Starting at the first line and ending at the last, repeat the material word for word.

Segment Start: EXERCISE INPUTS

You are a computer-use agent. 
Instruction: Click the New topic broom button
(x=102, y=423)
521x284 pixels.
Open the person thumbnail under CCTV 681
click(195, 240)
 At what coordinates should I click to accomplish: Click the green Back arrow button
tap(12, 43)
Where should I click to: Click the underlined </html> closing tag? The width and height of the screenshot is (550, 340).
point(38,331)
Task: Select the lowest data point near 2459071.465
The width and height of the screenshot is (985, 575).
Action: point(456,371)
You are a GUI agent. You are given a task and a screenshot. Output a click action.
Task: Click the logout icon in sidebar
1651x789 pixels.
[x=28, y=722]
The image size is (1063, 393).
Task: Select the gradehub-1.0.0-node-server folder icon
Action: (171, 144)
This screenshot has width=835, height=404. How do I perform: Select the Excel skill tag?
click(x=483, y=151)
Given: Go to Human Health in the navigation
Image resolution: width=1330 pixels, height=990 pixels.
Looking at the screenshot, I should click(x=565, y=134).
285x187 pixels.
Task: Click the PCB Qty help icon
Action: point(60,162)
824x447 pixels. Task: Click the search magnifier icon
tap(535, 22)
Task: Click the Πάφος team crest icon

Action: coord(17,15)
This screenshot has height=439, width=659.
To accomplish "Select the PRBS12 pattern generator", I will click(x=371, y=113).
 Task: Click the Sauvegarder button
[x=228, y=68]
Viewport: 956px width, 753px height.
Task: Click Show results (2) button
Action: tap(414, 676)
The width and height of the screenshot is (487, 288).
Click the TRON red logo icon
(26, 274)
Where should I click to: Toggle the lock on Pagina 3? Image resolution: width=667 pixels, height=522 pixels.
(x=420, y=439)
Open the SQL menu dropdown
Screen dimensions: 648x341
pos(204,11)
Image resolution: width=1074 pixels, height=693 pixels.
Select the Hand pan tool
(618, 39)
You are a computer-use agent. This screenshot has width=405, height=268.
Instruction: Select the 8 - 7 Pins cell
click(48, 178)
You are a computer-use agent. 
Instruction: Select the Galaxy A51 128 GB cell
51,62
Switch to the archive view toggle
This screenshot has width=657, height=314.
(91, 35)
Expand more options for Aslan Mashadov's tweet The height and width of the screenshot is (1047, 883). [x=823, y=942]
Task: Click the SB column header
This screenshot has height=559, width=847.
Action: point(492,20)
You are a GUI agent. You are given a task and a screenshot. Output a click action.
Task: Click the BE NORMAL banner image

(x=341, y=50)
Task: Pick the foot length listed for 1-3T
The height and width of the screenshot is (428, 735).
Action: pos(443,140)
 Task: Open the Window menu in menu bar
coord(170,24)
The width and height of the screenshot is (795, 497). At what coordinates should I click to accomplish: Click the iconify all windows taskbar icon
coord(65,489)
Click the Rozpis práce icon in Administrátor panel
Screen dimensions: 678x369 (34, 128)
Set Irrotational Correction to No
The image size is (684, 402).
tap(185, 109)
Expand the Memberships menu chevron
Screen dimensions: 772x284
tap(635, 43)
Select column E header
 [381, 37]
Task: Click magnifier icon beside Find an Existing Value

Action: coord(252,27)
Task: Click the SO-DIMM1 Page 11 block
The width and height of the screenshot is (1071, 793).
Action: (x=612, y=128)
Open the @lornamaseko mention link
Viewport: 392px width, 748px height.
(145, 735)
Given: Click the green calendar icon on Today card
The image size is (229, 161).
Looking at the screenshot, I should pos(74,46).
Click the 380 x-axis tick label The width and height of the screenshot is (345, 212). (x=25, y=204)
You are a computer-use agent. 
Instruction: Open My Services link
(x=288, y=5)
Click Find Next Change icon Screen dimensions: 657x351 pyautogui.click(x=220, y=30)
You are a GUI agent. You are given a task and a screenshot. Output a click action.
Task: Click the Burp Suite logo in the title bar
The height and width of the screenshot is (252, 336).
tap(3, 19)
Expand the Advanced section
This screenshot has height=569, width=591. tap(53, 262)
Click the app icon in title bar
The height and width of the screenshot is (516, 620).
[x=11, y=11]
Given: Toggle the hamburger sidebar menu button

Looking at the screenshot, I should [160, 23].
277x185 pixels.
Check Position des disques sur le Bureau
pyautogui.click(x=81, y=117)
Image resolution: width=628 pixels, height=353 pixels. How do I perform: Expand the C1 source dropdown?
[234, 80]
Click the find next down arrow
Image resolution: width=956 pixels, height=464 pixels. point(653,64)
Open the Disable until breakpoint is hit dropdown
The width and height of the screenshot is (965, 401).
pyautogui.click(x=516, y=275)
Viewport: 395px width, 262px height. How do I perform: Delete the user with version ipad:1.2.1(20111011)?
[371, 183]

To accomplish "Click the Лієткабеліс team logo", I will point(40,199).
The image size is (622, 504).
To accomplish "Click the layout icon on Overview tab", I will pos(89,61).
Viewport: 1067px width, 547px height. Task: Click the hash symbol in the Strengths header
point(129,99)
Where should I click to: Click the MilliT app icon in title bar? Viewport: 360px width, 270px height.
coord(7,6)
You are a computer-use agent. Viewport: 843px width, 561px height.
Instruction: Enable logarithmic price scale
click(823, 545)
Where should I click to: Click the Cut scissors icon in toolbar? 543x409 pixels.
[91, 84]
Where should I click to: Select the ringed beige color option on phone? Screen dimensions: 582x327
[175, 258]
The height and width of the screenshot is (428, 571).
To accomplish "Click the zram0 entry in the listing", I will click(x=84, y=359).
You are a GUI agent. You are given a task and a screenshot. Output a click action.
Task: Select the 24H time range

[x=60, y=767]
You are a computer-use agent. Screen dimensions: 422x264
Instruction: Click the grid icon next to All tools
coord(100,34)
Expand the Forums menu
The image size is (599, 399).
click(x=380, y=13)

Segment End: EXERCISE INPUTS

- [ANSWER TO THIS EXERCISE]:
You are a computer-use agent. 
Instruction: Click the New topic broom button
(x=102, y=423)
521x284 pixels.
Open the person thumbnail under CCTV 681
click(195, 240)
 At what coordinates should I click to accomplish: Click the green Back arrow button
tap(12, 43)
Where should I click to: Click the underlined </html> closing tag? The width and height of the screenshot is (550, 340).
point(38,331)
Task: Select the lowest data point near 2459071.465
The width and height of the screenshot is (985, 575).
Action: point(456,371)
You are a GUI agent. You are given a task and a screenshot. Output a click action.
Task: Click the logout icon in sidebar
1651x789 pixels.
[x=28, y=722]
The image size is (1063, 393).
Task: Select the gradehub-1.0.0-node-server folder icon
Action: (171, 144)
This screenshot has width=835, height=404. How do I perform: Select the Excel skill tag?
click(x=483, y=151)
Given: Go to Human Health in the navigation
Image resolution: width=1330 pixels, height=990 pixels.
Looking at the screenshot, I should click(x=565, y=134).
285x187 pixels.
Task: Click the PCB Qty help icon
Action: point(60,162)
824x447 pixels. Task: Click the search magnifier icon
tap(535, 22)
Task: Click the Πάφος team crest icon

Action: coord(17,15)
This screenshot has height=439, width=659.
To accomplish "Select the PRBS12 pattern generator", I will click(x=371, y=113).
 Task: Click the Sauvegarder button
[x=228, y=68]
Viewport: 956px width, 753px height.
Task: Click Show results (2) button
Action: tap(414, 676)
The width and height of the screenshot is (487, 288).
Click the TRON red logo icon
(26, 274)
Where should I click to: Toggle the lock on Pagina 3? Image resolution: width=667 pixels, height=522 pixels.
(x=420, y=439)
Open the SQL menu dropdown
Screen dimensions: 648x341
pos(204,11)
Image resolution: width=1074 pixels, height=693 pixels.
Select the Hand pan tool
(618, 39)
You are a computer-use agent. This screenshot has width=405, height=268.
Instruction: Select the 8 - 7 Pins cell
click(48, 178)
You are a computer-use agent. 
Instruction: Select the Galaxy A51 128 GB cell
51,62
Switch to the archive view toggle
This screenshot has width=657, height=314.
(91, 35)
Expand more options for Aslan Mashadov's tweet The height and width of the screenshot is (1047, 883). [x=823, y=942]
Task: Click the SB column header
This screenshot has height=559, width=847.
Action: point(492,20)
You are a GUI agent. You are given a task and a screenshot. Output a click action.
Task: Click the BE NORMAL banner image

(x=341, y=50)
Task: Pick the foot length listed for 1-3T
The height and width of the screenshot is (428, 735).
Action: pos(443,140)
 Task: Open the Window menu in menu bar
coord(170,24)
The width and height of the screenshot is (795, 497). At what coordinates should I click to accomplish: Click the iconify all windows taskbar icon
coord(65,489)
Click the Rozpis práce icon in Administrátor panel
Screen dimensions: 678x369 (34, 128)
Set Irrotational Correction to No
The image size is (684, 402).
tap(185, 109)
Expand the Memberships menu chevron
Screen dimensions: 772x284
tap(635, 43)
Select column E header
 [381, 37]
Task: Click magnifier icon beside Find an Existing Value

Action: coord(252,27)
Task: Click the SO-DIMM1 Page 11 block
The width and height of the screenshot is (1071, 793).
Action: (x=612, y=128)
Open the @lornamaseko mention link
Viewport: 392px width, 748px height.
(145, 735)
Given: Click the green calendar icon on Today card
The image size is (229, 161).
Looking at the screenshot, I should pos(74,46).
Click the 380 x-axis tick label The width and height of the screenshot is (345, 212). (x=25, y=204)
You are a computer-use agent. 
Instruction: Open My Services link
(x=288, y=5)
Click Find Next Change icon Screen dimensions: 657x351 pyautogui.click(x=220, y=30)
You are a GUI agent. You are given a task and a screenshot. Output a click action.
Task: Click the Burp Suite logo in the title bar
The height and width of the screenshot is (252, 336).
tap(3, 19)
Expand the Advanced section
This screenshot has height=569, width=591. tap(53, 262)
Click the app icon in title bar
The height and width of the screenshot is (516, 620).
[x=11, y=11]
Given: Toggle the hamburger sidebar menu button

Looking at the screenshot, I should [160, 23].
277x185 pixels.
Check Position des disques sur le Bureau
pyautogui.click(x=81, y=117)
Image resolution: width=628 pixels, height=353 pixels. How do I perform: Expand the C1 source dropdown?
[234, 80]
Click the find next down arrow
Image resolution: width=956 pixels, height=464 pixels. point(653,64)
Open the Disable until breakpoint is hit dropdown
The width and height of the screenshot is (965, 401).
pyautogui.click(x=516, y=275)
Viewport: 395px width, 262px height. How do I perform: Delete the user with version ipad:1.2.1(20111011)?
[371, 183]

To accomplish "Click the Лієткабеліс team logo", I will point(40,199).
The image size is (622, 504).
To accomplish "Click the layout icon on Overview tab", I will pos(89,61).
Viewport: 1067px width, 547px height. Task: Click the hash symbol in the Strengths header
point(129,99)
Where should I click to: Click the MilliT app icon in title bar? Viewport: 360px width, 270px height.
coord(7,6)
You are a computer-use agent. Viewport: 843px width, 561px height.
Instruction: Enable logarithmic price scale
click(823, 545)
Where should I click to: Click the Cut scissors icon in toolbar? 543x409 pixels.
[91, 84]
Where should I click to: Select the ringed beige color option on phone? Screen dimensions: 582x327
[175, 258]
The height and width of the screenshot is (428, 571).
To accomplish "Click the zram0 entry in the listing", I will click(x=84, y=359).
You are a GUI agent. You are given a task and a screenshot. Output a click action.
Task: Select the 24H time range

[x=60, y=767]
You are a computer-use agent. Screen dimensions: 422x264
Instruction: Click the grid icon next to All tools
coord(100,34)
Expand the Forums menu
The image size is (599, 399).
click(x=380, y=13)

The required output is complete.